Chat with tool calling

import asyncio
from typing import AsyncGenerator, Dict, List, Tuple

from SimpleLLMFunc import OpenAICompatible, llm_chat, tool


@tool(name="get_weather", description="Get weather information for a city")
async def get_weather(city: str) -> Dict[str, str]:
    return {
        "city": city,
        "temperature": "25°C",
        "humidity": "60%",
        "condition": "Sunny",
    }


llm = OpenAICompatible.load_from_json_file("provider.json")["openai"]["gpt-3.5-turbo"]

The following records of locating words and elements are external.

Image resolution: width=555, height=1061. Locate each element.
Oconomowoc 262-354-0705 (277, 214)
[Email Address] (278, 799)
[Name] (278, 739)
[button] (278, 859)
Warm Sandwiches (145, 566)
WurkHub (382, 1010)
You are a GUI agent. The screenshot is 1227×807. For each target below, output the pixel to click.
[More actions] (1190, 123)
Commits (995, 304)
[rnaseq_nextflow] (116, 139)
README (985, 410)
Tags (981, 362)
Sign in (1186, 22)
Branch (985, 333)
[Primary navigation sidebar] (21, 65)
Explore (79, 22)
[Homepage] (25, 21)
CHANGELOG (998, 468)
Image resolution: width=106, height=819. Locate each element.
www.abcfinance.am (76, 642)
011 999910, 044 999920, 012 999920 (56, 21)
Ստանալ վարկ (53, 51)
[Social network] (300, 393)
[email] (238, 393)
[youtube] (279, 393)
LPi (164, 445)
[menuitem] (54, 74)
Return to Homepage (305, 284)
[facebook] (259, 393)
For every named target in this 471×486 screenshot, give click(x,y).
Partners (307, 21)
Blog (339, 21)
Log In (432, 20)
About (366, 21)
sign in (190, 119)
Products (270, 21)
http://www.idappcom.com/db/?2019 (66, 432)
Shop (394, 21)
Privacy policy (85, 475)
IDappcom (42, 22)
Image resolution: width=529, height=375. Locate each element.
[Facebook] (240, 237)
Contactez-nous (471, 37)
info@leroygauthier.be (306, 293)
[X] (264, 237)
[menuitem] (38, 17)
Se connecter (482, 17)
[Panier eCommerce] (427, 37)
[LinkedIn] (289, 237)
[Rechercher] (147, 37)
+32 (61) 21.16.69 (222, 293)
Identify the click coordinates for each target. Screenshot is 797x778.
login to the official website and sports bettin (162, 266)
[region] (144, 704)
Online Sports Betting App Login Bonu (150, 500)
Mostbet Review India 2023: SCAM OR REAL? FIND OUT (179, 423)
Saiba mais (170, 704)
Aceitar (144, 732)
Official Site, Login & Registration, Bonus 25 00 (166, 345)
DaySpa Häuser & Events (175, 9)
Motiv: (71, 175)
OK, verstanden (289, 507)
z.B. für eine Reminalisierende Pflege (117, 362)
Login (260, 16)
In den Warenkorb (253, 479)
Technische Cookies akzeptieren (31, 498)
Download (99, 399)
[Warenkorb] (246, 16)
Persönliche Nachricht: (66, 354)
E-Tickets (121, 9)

@llm_chat(llm_interface=llm, toolkit=[get_weather], stream=True)
async def weather_chat(
    message: str,
    history: List[Dict[str, str]] | None = None,
) -> AsyncGenerator[Tuple[str, List[Dict[str, str]]], None]:
    """You are a weather assistant. Use the weather tool when users ask about weather."""
    pass

Interactive multi-turn session

async def demo():
    history = []
    messages = [
        "What is a Python list comprehension?",
        "How do I use async programming?",
    ]

    for user_message in messages:
        print(f"\nUser: {user_message}")
        print("Assistant: ", end="", flush=True)

        async for chunk, updated_history in simple_chat(user_message, history):
            if chunk:
                print(chunk, end="", flush=True)
            history = updated_history

        print()

Advanced Features

Runtime memory and self-reference

When you mount runtime-backed tools such as PyRepl, llm_chat can also work with SelfReference and runtime primitives. Typical use cases:
  • persistent memory tied to a chat function
  • forked execution for sub-tasks
  • runtime inspection inside code execution
  • context management beyond plain chat history
Useful self-reference primitives:
  • runtime.selfref.guide(): overview plus fork/context best practices
  • runtime.selfref.context.inspect(key=None): full snapshot with experiences, structured summary, and read-only messages
  • runtime.selfref.context.remember(text, key=None): append durable experience
  • runtime.selfref.context.forget(experience_id, key=None): remove wrong or stale durable experience
  • runtime.selfref.context.compact(..., key=None): queue milestone compaction; the framework tries to commit it after the current tool batch so the next same-turn LLM call sees the compacted context, with finalize as fallback
  • runtime.selfref.fork.spawn(message, ...): spawn a child fork; the child inherits the pre-fork context snapshot rather than the parent’s pending fork tool-call scene
  • runtime.selfref.fork.gather_all(fork_id_or_list=None, include_history=False): gather fork results as dict[fork_id -> ForkResult]
Fork results are compact by default. Read status first, then response or result; inspect error_type / error_message when status is error. Use include_history=True only when you actually need full child history.

Return modes

Use return_mode to control the non-event-stream response shape:
@llm_chat(llm_interface=llm, stream=True, return_mode="text")
async def text_mode_chat(message: str, history=None):
    """Chat that yields text output."""
    pass


@llm_chat(llm_interface=llm, stream=True, return_mode="raw")
async def raw_mode_chat(message: str, history=None):
    """Chat that yields raw model responses."""
    pass
return_mode only matters when enable_event=False. In event mode, ResponseYield.response always carries the raw response object or streaming chunk.

Concurrent chat sessions

Because the API is async-native, you can run multiple chat sessions concurrently with asyncio.gather(...).

Best Practices

Wrap chat execution in try/except blocks and log failures together with the relevant history and trace IDs.
Use AbortSignal or external async timeout helpers when a response or tool call should be interrupted.
If your history grows too large, add wrappers that trim, compress, or persist history outside the decorator.
Turn on enable_event=True to inspect model calls, tool calls, and iteration flow when debugging complex Agent behavior.

When to Use llm_chat

Use llm_chat when:
  • you need multi-turn state through message history
  • you want streaming conversational UX
  • you want Agent-style tool calling and runtime context
  • you need event-driven observation of a conversation loop
Use llm_function instead when the task maps naturally to a stateless function call with typed inputs and outputs.